Canadians to start 2012 on good financial footing

| December 31, 2011 | 0 Comments

Most Canadians already put away 10% or more of their paycheque

More Canadians are pledging to start building their nest egg, with nearly 6 in 10 saying they plan to save at least 10 per cent of each paycheque.

 

The holidays are not typically a period associated with financial prudence, but fortunately, the majority of Canadians have taken steps throughout the year to build a bit of a financial cushion.

 

 

If you saved throughout the year, you're probably in good financial shape despite any holiday splurges.

Saving is an ongoing habit for the majority of Canadians with recent research from TD Canada Trust indicating that 53 per cent set aside at least 10 per cent of each paycheque.

Looking to the New Year, more are pledging to start building their nest egg, with nearly 6 in 10 saying they plan to save at least 10 per cent of each paycheque.

“This time of year, we focus heavily on budgeting for holiday expenses, but in reality, it’s the steps you take during the other 11 months of the year that are going to make the biggest difference to your overall financial picture,” says Senior TD Vice President Raymond Chun.

“If you saved throughout the year, you’re probably in good financial shape despite any holiday splurges. However, if you didn’t save throughout the year, now’s the time to set yourself up for financial success in 2012.”

TD advises Canadians to make a financial pledge to themselves in 2012 and gives three steps to improved financial success:

1. Pay yourself first

TD research indicates that some Canadians may think they don’t earn enough money to be able to save regularly.

Chun advises that even small amounts can add up over time and “when you automate your savings by setting up a transfer from each paycheque, the money is put away before you have a chance to see it, or miss it”.

For those who already set aside money each paycheque, speaking with someone at your bank can help ensure your money is working for you. For instance, by switching your automatic transfers to an investment product within a TFSA, rather than a traditional savings account, you may benefit from higher-interest rates without paying tax on the growth.  Further, if you’ve grown comfortable with the amount you save each month, in the New Year, you might consider increasing the amount of your monthly transfer.

2. Balance financial priorities

Despite the best intentions to save, many Canadians have other financial obligations and are concerned about how to best spread their resources.
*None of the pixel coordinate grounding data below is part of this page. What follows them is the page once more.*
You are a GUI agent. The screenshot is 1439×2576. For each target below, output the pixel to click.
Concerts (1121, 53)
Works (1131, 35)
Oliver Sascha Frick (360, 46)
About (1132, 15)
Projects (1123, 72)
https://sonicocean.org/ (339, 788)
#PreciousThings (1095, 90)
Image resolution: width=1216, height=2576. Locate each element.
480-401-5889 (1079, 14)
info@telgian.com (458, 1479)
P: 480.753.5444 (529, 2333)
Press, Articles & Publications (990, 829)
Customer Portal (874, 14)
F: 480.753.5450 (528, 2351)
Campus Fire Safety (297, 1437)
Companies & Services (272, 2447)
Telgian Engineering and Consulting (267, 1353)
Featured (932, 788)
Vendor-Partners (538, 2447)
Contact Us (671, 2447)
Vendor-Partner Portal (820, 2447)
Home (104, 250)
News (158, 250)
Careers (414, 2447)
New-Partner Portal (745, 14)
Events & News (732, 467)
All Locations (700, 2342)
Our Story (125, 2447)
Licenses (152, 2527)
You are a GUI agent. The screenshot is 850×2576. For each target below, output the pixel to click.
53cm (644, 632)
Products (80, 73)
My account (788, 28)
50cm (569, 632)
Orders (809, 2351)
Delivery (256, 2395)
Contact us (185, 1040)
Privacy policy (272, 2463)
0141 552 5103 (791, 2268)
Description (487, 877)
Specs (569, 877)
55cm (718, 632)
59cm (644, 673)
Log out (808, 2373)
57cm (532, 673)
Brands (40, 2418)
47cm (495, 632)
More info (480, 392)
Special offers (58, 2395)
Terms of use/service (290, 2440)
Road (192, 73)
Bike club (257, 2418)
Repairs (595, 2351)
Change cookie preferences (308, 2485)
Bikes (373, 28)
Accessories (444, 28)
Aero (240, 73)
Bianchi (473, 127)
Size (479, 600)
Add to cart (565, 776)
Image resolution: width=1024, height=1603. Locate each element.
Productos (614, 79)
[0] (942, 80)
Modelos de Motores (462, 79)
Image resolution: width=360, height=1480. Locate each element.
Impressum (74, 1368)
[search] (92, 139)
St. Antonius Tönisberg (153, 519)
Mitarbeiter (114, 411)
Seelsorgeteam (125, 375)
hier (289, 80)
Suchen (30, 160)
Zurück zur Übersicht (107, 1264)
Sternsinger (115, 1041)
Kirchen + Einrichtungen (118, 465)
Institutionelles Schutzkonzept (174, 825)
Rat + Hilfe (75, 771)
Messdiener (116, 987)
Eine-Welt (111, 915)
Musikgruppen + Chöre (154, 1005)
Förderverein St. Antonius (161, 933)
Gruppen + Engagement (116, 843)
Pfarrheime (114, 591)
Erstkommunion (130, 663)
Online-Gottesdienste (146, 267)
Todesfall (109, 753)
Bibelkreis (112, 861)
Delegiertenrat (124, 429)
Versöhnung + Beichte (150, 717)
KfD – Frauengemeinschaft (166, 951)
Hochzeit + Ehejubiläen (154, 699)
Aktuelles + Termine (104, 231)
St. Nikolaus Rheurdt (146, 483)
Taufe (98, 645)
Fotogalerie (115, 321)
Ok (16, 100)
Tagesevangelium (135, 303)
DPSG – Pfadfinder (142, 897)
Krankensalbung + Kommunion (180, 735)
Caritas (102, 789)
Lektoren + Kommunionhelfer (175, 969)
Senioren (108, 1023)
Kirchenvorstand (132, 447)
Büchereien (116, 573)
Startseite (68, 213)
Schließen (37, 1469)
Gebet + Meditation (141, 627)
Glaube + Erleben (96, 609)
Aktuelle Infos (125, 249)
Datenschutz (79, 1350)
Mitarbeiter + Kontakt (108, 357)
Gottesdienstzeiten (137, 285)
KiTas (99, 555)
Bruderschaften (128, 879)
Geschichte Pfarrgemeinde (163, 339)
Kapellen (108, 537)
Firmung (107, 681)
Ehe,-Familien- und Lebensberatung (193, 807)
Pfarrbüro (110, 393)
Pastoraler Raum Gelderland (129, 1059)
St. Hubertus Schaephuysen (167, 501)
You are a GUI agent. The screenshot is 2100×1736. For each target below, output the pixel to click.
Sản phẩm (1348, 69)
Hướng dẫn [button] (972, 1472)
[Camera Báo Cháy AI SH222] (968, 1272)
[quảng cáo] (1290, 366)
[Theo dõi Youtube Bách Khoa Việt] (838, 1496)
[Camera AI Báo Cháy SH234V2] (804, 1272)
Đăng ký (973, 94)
Chun emphasizes the importance of living within your means.

“If you don’t have money to save each month because after housing and food your funds are being used for entertainment, for example, you need to examine your budget to see where you can cut back,” says Chun. “If you are spending more than you bring in each month, it is hard to get ahead. There are tools available through your bank, such as budget calculators that can help you easily calculate what you owe and what you can realistically save each month.”

For those starting out the year with debt, Chun suggests concentrating on paying down your highest interest debt before turning your focus to savings. “It’s important to balance saving for the future with paying off debt now.  As important as it is to save – and it is – if you are carrying debt at 19%, tackle that first before you put a significant focus on savings, but make sure you have an emergency fund that will cover at least a few months of expenses just in case.”

3. Make it easy – get organized

The same way monthly transfers can make savings happen automatically, pre-authorized debits can ensure that bills are paid on time to avoid late fees and interest charges.

“If you’re prone to missing payment due dates, setting up an automatic monthly withdrawal for the minimum or full amount will help you avoid late fees,” said Chun.  “This is a good strategy to give you a bit more flexibility when you look at your statements. It’s still important to review statements regularly and to ensure bills are paid off in full to avoid interest charges.”

“Another popular New Year’s resolution is to de-clutter; to do this simply turn off the paper and switch to paperless recordkeeping or online statements, and automate your savings and bill payments. Instead of receiving your bank statements in the mail, view your activity online or on your Smartphone with the TD mobile app,” said Chun.